Nevertheless, local air pollution is the topmost environmental concern in smog-choked metropolises all over the world, even moreso in Mexico City and Mumbai than the legendary brown haze of Los Angeles. Converting transportation in the major cities to electric will make an enormous difference in the quality of life enjoyed by people living there, and while it may only displace the pollution to the towns near the generating plants, centralizing the emissions also makes mitigation a site-specific technical problem instead of depending on the tailpipe breath of every single ill-maintained car, truck and bus.

Besides, since 2012, when the Tesla Model S displaced the Toyota Prius as the iconic electrified vehicle and went on to post such excessive performance numbers that road testers had to recalibrate their scales to account for it, interest in electric vehicles has spread to include those who don’t consider environmental responsibility the most important factor in selecting a car.
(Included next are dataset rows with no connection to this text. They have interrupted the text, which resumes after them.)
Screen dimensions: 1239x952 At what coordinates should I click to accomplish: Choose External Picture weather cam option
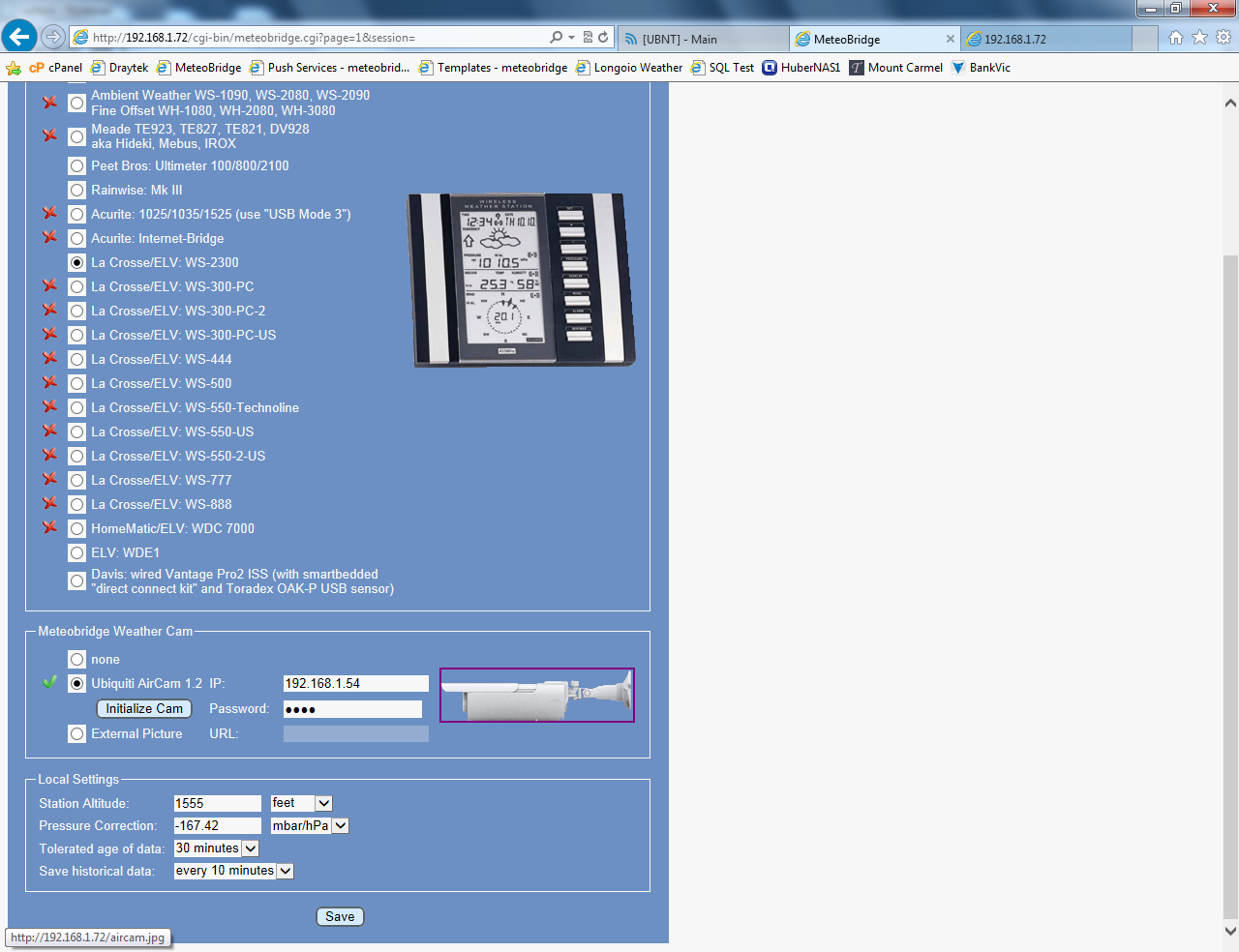[77, 734]
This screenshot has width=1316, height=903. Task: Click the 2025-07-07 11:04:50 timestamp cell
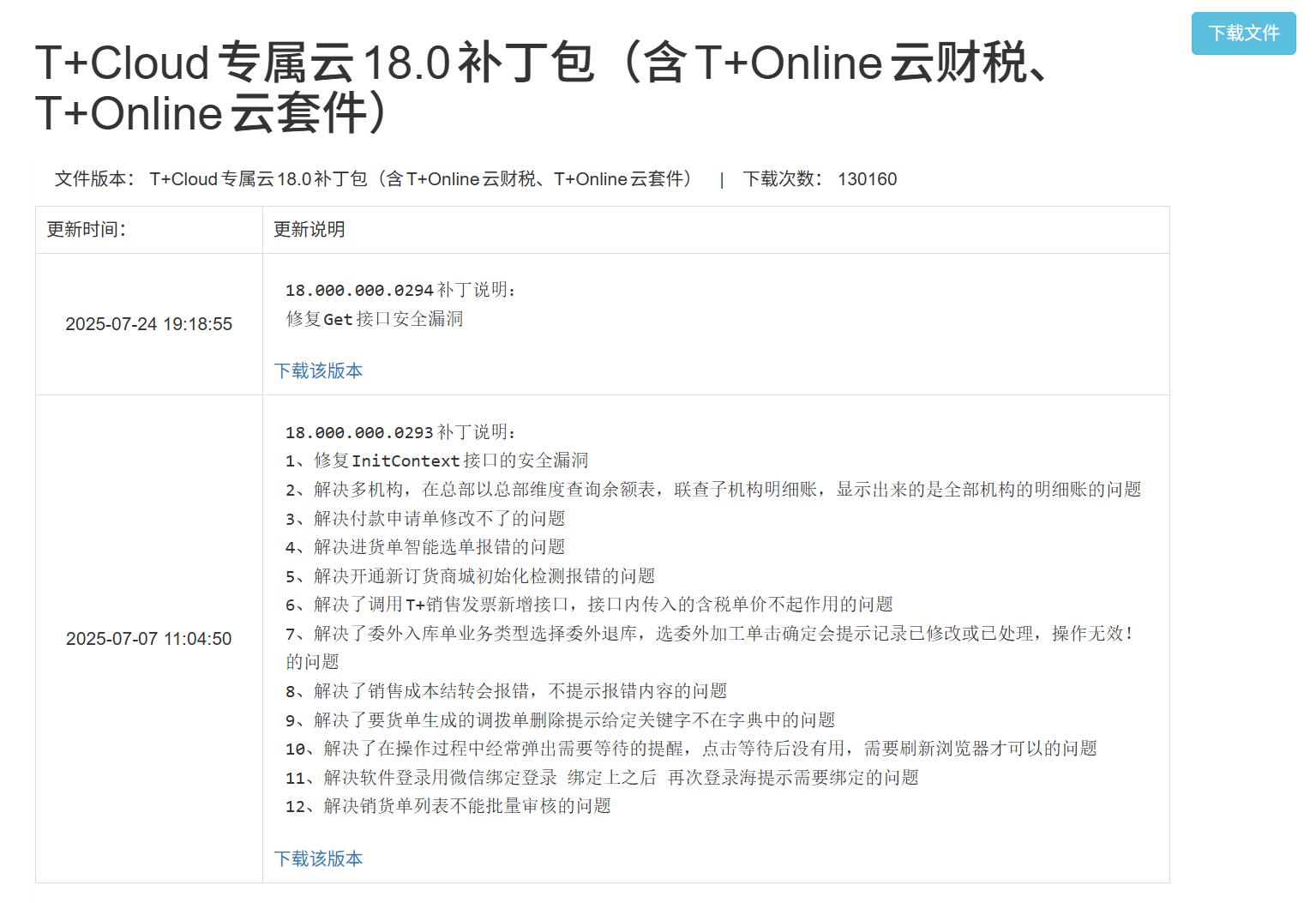149,639
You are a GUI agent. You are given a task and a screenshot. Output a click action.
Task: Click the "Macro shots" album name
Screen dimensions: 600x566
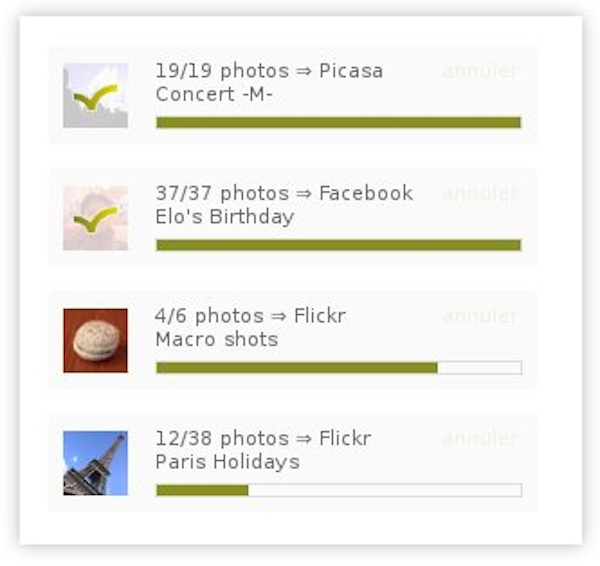coord(216,339)
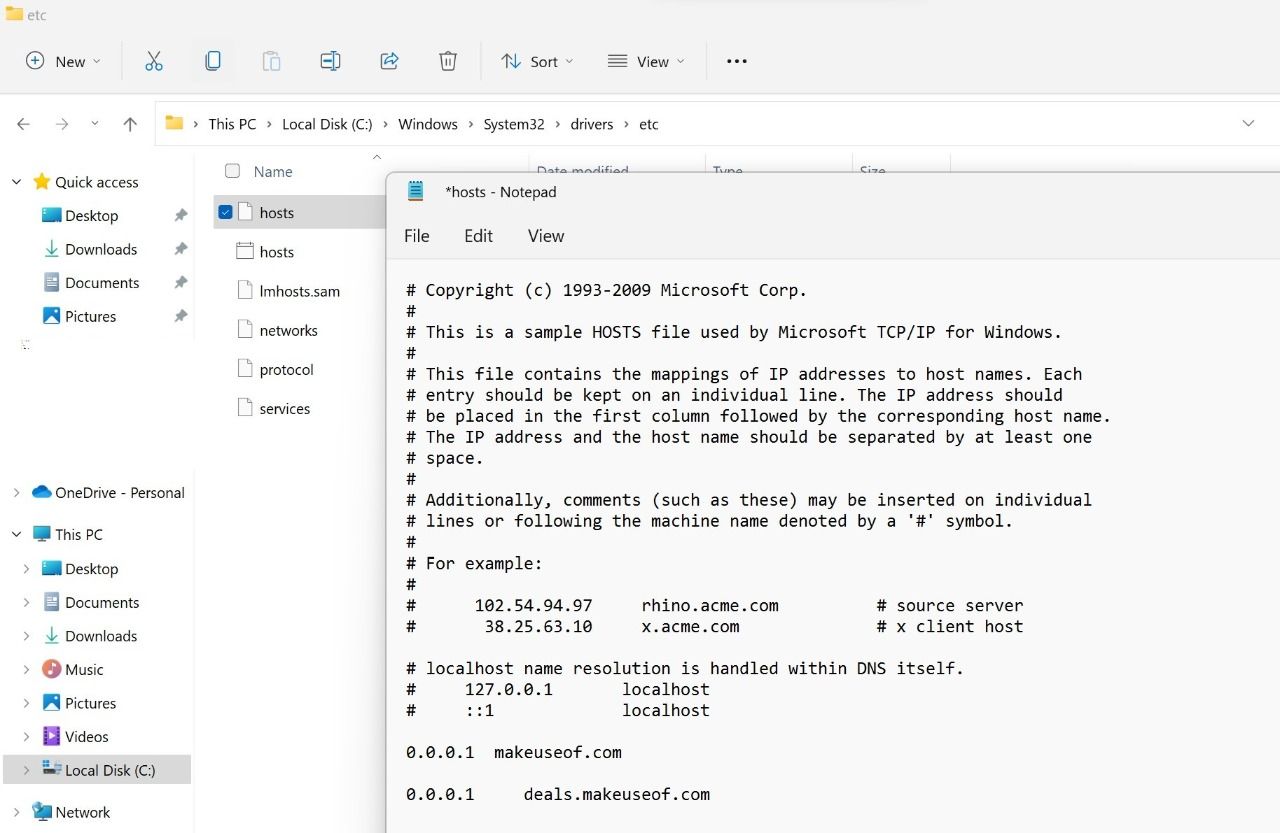Open the File menu in Notepad

coord(416,236)
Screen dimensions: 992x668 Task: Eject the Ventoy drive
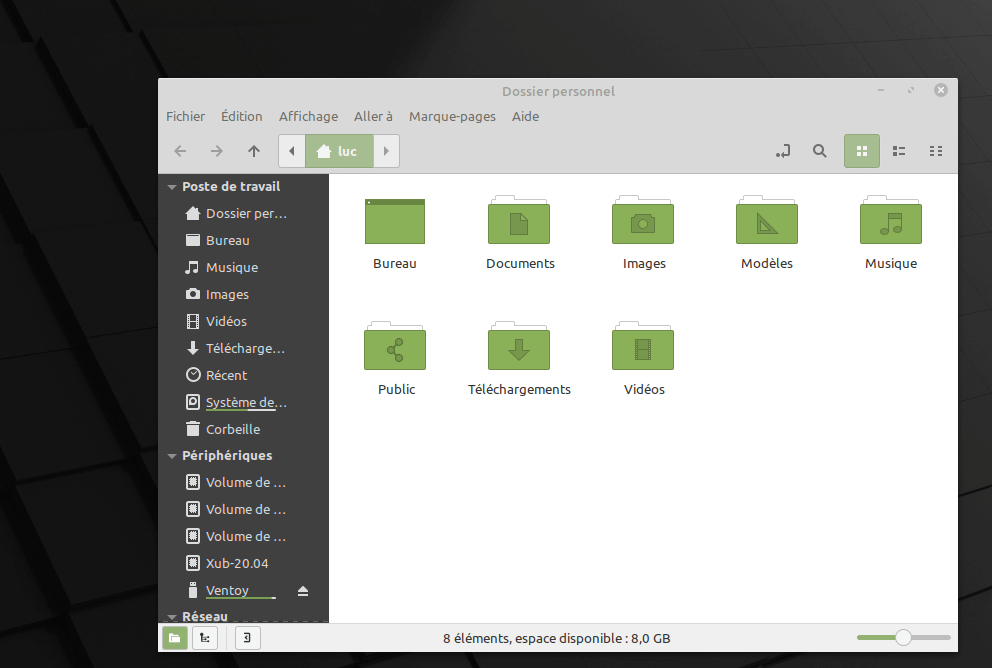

The fact that executives and fans of companies like Mercedes, BMW and Porsche are positioning their new electric concept sedans as “Tesla-killers” tells a lot about how the market has changed.

On a more practical level, the fact that electric cars are simpler machines, with a tenth the number of moving parts, a fraction of the maintenance requirements and tunable more with software than wrenches means they’re expected to last longer than internal combustion-driven cars.

JP Morgan released a paper in July specifying what kinds of companies stand to lose the most from a conversion to electric vehicles. Aside from oil companies, car dealers that rely on maintenance work and buyer financing for their profitability stand to take a big hit because JPM expects both purchases and repairs to be less frequent.

Meanwhile, companies investing in building out the infrastructure needed to support electric vehicles have cause for optimism if they can survive the hazards of ramping up ahead of demand. ChargePoint, for example, got some headlines recently for suggesting it’s considering a public offering at some point in the next five years.

The EVSE market is being treated in some quarters as a disruptive technology play instead of a commodity appliance play, and will probably continue to be viewed that way until chargers are more numerous than gas stations. Along that rising road, and maybe even moreso once we reach that point, the EV charging system market will be a niche where electrical distributors can play a vital role.